Statement of Applicability

A Statement of Applicability is a documented summary of which information security controls an organization has selected, omitted, and implemented to meet the requirements of ISO/IEC 27001, including justifications and implementation status for each control.

Expanded Explanation

1. Technical Function and Core Characteristics

A Statement of Applicability documents the applicability, selection, exclusion, and implementation status of information security controls from ISO/IEC 27001 Annex A or a comparable control set. It also records justifications for both inclusion and exclusion decisions for each control. The document establishes traceability between identified information security risks, risk treatment decisions, and the chosen controls that form part of the organization’s Information Security Management System (ISMS).

The Statement of Applicability usually references the organization’s risk assessment and risk treatment plan and indicates whether each control is implemented, planned, or not applied. It functions as an auditable record for certification bodies and internal governance, supporting verification that the control environment aligns with declared policies and risk acceptance criteria.

2. Enterprise Usage and Architectural Context

Enterprises use the Statement of Applicability as a central artifact within the ISMS lifecycle defined by ISO/IEC 27001. Security architects and control owners use it to align technical, procedural, and organizational controls with business processes, assets, and risk scenarios. The document supports coordination between enterprise architecture, security architecture, and risk management by mapping each control to systems, locations, and organizational units where it applies.

In technology and cloud environments, the Statement of Applicability helps document which controls the organization manages directly and which it allocates to service providers or shared-responsibility arrangements. It also supports integration with internal control frameworks, regulatory mappings, and Governance, Risk, and Compliance (GRC) tooling by providing a structured catalog of controls and their status.

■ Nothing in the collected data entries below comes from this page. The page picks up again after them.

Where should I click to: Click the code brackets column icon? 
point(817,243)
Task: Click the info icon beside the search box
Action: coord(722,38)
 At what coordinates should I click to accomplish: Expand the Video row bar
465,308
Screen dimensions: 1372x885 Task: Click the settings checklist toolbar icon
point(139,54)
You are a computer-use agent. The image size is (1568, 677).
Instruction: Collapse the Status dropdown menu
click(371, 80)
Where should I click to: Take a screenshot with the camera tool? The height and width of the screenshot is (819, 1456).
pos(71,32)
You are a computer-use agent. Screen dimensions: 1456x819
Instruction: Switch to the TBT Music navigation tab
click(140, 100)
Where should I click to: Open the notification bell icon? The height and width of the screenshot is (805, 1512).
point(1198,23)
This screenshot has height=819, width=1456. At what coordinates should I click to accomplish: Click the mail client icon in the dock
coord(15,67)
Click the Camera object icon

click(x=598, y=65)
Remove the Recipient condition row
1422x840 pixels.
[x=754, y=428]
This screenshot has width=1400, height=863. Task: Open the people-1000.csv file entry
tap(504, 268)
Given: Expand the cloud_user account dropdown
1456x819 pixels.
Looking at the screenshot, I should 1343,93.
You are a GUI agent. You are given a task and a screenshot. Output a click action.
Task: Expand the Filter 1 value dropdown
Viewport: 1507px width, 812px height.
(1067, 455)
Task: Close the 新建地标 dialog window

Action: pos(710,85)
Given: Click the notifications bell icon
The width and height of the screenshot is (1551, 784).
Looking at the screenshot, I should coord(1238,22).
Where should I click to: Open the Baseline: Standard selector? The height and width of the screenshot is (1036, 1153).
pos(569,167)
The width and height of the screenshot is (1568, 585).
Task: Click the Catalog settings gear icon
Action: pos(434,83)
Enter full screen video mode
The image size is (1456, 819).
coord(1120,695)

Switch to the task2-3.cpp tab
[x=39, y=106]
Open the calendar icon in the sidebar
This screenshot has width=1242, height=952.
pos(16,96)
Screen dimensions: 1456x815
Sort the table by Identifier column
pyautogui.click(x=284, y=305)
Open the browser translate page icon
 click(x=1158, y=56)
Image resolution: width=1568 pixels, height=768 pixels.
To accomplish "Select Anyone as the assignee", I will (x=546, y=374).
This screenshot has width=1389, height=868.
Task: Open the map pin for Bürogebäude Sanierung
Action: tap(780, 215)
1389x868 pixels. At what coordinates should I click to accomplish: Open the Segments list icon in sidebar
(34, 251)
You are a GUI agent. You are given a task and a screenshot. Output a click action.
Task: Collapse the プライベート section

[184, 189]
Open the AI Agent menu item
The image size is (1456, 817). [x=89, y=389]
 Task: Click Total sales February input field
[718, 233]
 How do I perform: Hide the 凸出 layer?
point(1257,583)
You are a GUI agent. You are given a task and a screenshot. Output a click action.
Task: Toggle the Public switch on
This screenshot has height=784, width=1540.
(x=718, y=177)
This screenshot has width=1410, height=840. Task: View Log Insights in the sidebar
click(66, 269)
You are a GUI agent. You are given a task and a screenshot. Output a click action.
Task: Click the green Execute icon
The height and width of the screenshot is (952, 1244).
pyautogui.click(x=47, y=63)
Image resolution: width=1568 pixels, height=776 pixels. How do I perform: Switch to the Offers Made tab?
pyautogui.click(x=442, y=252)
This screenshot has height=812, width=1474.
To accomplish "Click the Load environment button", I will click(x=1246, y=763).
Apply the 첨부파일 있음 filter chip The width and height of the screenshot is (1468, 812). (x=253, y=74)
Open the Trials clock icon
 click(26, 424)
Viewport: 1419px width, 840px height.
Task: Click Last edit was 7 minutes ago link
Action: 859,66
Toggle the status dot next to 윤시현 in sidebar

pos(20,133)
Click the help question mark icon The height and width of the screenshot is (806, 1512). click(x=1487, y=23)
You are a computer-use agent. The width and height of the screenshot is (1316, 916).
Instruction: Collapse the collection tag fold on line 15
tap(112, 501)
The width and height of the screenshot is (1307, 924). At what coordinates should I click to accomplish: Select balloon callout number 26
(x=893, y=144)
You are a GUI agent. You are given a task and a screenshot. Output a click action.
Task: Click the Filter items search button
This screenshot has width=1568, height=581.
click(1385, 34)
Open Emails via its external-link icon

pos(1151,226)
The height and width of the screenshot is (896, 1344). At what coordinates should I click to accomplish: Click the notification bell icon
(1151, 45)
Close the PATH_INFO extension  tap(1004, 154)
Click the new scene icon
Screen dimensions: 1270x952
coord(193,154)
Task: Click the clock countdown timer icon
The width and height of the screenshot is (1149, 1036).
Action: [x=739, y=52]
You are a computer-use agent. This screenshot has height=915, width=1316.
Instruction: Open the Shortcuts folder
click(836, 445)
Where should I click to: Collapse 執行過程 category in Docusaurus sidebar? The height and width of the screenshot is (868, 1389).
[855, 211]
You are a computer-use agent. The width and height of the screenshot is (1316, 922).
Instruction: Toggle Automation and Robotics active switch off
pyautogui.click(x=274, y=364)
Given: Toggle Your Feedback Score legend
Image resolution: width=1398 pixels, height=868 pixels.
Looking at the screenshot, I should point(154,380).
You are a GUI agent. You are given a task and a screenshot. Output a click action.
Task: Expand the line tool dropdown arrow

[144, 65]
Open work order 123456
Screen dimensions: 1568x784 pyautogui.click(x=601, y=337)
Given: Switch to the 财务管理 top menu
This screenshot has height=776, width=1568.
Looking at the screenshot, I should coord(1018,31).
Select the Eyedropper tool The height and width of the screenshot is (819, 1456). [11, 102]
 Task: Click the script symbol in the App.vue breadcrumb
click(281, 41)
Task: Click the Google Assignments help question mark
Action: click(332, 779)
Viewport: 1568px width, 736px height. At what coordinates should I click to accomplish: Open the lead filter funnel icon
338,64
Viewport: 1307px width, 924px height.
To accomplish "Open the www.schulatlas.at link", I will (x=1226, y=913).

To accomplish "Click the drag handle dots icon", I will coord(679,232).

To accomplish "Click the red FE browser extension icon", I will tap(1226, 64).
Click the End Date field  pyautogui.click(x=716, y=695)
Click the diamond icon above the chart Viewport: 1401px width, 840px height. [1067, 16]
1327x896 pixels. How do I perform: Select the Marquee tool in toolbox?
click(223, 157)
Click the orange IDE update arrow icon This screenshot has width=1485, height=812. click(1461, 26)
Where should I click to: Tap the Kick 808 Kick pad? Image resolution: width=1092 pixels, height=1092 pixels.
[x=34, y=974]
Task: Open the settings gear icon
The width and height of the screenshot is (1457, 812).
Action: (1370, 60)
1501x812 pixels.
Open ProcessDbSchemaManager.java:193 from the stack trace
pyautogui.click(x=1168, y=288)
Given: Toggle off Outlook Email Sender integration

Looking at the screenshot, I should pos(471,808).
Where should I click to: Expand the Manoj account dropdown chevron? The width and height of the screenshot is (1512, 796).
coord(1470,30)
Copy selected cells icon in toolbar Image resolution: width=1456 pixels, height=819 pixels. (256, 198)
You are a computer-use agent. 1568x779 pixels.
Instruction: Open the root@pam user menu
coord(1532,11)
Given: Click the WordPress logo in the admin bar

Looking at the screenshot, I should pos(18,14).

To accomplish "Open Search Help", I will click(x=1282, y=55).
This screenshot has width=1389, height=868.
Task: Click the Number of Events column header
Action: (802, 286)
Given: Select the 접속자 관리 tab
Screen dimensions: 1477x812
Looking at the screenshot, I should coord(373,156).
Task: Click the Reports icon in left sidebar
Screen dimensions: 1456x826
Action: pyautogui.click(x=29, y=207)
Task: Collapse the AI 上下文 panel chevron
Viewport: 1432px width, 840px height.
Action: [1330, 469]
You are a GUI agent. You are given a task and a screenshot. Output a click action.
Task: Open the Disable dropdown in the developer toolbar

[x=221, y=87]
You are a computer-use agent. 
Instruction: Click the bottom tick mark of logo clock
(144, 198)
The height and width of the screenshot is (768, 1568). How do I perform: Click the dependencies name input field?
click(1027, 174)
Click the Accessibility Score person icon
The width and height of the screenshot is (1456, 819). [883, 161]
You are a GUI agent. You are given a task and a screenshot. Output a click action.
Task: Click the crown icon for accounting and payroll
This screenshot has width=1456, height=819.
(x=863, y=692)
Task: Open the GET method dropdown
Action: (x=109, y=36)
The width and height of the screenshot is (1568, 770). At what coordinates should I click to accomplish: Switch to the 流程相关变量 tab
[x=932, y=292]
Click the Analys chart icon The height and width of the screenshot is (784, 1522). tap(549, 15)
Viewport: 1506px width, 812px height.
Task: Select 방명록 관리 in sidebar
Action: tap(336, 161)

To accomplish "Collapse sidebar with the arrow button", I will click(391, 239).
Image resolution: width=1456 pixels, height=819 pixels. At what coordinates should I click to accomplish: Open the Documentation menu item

3. Related or Adjacent Technologies

The Statement of Applicability relates to the ISO/IEC 27001 risk assessment, risk treatment plan, and Annex A control set, as well as to ISO/IEC 27002, which provides detailed implementation guidance for the same controls. It also connects to broader control catalog frameworks such as NIST Special Publication 800-53 and sector-specific regulatory control lists through mapping activities. GRC platforms often model the Statement of Applicability as a configuration item to manage control scope, ownership, and evidence collection.

The document also interacts with policies, standards, and procedures that operationalize the selected controls in daily practice. Internal and external auditors refer to the Statement of Applicability to scope audits, test control design and operating effectiveness, and confirm that declared exclusions and risk acceptances align with documented criteria.

4. Business and Operational Significance

For management and certification bodies, the Statement of Applicability provides a verifiable list of security controls that support ISO/IEC 27001 certification and ongoing conformity assessments. It offers transparency on why the organization has implemented or excluded controls and how those decisions relate to documented risks. This clarity supports governance decisions, resource allocation for control implementation, and oversight of the ISMS.

Operational teams use the Statement of Applicability as a reference for control ownership, scope, and status, which aids in planning remediation work, tracking improvements, and preparing for surveillance or recertification audits. Customers, partners, and regulators may review the Statement of Applicability, under agreed disclosure arrangements, to understand the organization’s control posture in relation to contractual, regulatory, or supply chain security expectations.